To eke out my meagre £3.00 a week housekeeping (yes £3.00) I would walk three miles up into the city centre on the Tuesday to check out what would be the cheapest prices that week and on the Friday I walked up again with my large pram and went shop to shop for my groceries. The first supermarket came in just about this time but mainly there were different grocer, butcher and fishmonger shops. On one of these forays I strolled round a large chemist still on our high streets called Boots.
I noticed a rack of small pamphlet type books and the title of one caught my eye. Can't remember the exact words but something simple like How to Loose Weight. I used some of my precious housekeeping money and bought it. I can still see the orange card cover. Back home I soon had read its few pages.
It said 'Cut out Bread, Biscuits, Cakes, Puddings and Potatoes and eat just meat, vegetables and fruit'. This must have been the last knockings of this kind of diet before the low fat craze came in. I followed its instructions and quickly returned to my size 10 wedding size. Now why, I asked myself in later years, why did I not remember this?
Time went by, another baby, a divorce and remarriage. Weight came and went with various diets and ways of eating. Never returning to my smallest size, 14 being the best try. (English sizes) I remember when working in an office in London I saw what must have been one of the first editions of a slimming magazine and I became addicted to them. Not sure which one it was. By this time it was all eat low fat, small portions and I felt hungry all the time. How often I have said to my second husband 'why do I always feel hungry, its painful' To somebody who who could eat anything and never put on weight it was, of course, a complete mystery how I could feel so hungry. No less a mystery to me. So I ate and I dieted, ate and dieted, went to slimming clubs, gyms and even took a class of aerobics myself at the age of 46. Yes, I am a trained PE teacher from my teen age years in the Air Force.
About 40 years ago I started having pains in my abdomen and severe Diarrhoea attacks.

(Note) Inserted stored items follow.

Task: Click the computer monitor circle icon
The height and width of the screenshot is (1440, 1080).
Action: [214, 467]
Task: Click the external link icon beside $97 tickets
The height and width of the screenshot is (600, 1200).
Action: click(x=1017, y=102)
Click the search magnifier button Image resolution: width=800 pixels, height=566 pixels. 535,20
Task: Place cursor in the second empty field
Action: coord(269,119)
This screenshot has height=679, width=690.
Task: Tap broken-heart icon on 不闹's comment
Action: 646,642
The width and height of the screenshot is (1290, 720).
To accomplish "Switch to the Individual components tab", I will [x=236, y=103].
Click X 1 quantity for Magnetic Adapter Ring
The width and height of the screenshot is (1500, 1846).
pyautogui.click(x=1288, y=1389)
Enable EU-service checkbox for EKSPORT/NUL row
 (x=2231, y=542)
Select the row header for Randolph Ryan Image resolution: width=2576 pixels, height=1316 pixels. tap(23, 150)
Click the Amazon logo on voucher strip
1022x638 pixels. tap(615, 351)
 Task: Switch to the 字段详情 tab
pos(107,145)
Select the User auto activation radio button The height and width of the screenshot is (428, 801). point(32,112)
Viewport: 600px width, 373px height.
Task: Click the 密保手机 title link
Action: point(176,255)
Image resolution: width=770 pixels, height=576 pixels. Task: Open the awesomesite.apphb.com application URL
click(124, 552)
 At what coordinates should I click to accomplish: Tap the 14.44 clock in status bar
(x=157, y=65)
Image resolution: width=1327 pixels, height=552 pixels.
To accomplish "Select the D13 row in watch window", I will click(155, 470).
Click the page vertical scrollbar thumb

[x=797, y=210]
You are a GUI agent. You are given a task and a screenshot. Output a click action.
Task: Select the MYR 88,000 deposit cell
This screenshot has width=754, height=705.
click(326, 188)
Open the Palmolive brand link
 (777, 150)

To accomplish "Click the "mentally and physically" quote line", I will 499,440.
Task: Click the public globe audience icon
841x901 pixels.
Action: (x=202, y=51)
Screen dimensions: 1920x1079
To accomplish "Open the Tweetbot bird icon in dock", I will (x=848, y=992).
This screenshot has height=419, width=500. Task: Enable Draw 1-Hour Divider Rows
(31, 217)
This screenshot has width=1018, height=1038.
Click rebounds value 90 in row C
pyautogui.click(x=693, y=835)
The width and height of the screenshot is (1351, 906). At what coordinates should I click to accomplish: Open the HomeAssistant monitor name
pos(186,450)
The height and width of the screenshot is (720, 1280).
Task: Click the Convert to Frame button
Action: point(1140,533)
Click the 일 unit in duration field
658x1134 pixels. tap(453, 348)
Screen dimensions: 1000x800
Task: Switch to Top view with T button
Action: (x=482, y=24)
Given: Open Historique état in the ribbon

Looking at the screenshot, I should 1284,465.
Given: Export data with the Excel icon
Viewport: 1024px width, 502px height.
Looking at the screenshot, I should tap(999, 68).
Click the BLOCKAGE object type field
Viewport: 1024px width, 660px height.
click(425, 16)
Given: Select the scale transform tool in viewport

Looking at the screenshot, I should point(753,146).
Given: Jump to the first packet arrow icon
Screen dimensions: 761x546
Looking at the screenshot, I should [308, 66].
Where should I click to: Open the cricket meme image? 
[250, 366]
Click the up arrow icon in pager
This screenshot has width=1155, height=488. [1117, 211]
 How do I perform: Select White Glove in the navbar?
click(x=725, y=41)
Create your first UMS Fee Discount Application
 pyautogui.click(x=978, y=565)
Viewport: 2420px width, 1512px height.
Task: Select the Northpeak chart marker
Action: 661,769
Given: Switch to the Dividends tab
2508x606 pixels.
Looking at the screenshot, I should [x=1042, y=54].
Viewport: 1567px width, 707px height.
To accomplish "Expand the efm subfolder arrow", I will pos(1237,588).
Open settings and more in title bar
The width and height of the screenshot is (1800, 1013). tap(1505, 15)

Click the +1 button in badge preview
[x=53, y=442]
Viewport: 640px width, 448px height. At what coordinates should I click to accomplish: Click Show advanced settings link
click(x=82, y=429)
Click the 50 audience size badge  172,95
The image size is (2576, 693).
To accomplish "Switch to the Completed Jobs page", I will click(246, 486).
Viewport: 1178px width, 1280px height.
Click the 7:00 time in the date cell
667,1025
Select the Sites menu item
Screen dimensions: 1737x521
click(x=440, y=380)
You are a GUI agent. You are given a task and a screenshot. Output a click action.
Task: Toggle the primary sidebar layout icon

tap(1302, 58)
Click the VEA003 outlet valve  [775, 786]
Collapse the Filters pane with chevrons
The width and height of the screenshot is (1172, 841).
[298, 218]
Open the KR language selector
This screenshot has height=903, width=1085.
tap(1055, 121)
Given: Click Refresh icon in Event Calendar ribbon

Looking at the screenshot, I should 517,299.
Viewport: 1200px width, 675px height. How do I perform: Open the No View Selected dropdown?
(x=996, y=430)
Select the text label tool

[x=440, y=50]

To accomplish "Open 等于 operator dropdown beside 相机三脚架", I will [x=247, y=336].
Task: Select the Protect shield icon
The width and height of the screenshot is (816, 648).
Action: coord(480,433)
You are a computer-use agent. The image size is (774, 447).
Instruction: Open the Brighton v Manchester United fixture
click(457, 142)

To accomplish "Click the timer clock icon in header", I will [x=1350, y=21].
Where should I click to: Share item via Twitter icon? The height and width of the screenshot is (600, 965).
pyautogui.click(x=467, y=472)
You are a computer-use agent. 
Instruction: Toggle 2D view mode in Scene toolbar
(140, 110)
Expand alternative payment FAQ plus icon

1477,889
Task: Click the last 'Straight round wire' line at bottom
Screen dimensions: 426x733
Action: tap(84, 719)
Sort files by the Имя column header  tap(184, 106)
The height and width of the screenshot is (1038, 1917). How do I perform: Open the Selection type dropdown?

It started years and years of doctor visits, examinations, mostly painful and embarrassing, x-rays and operations. None of which helped. Ending a couple of months ago with a rectal bleed. I had the latest colon scan and nothing was found to be wrong. No diverticular pockets, and, thank goodness, no cancer.
I despaired of medics and their torture that leads nowhere. But now I lived in the age of the Internet. I resorted to my iPad and Google. I discovered Professor Robert Lustic and his crusade against Sugar. Youtube was wonderful, for every lecture or blog I clicked they suggested further viewings. I am not academic but I hope not stupid. I am also an artist and pictures mean more to me than dry med documents. I watched well over 200 videos. Now I am reading books on my Kindle, cheaper.
I plumped for the Zoë Harcombe diet, mostly because it was British like myself. Food I recognised. During the researching I began to cut out any processed food not that we ate a lot, and had my first taste of 'have a biscuit (cookie), one won't hurt you’ from friends. Then one day I said to my beloved husband who does all the cooking 'this is my meal plan for next week. No - he was very good, followed it to the letter and I lost four and a half pounds.
I have moved on and learnt a lot since then but that is for another blog.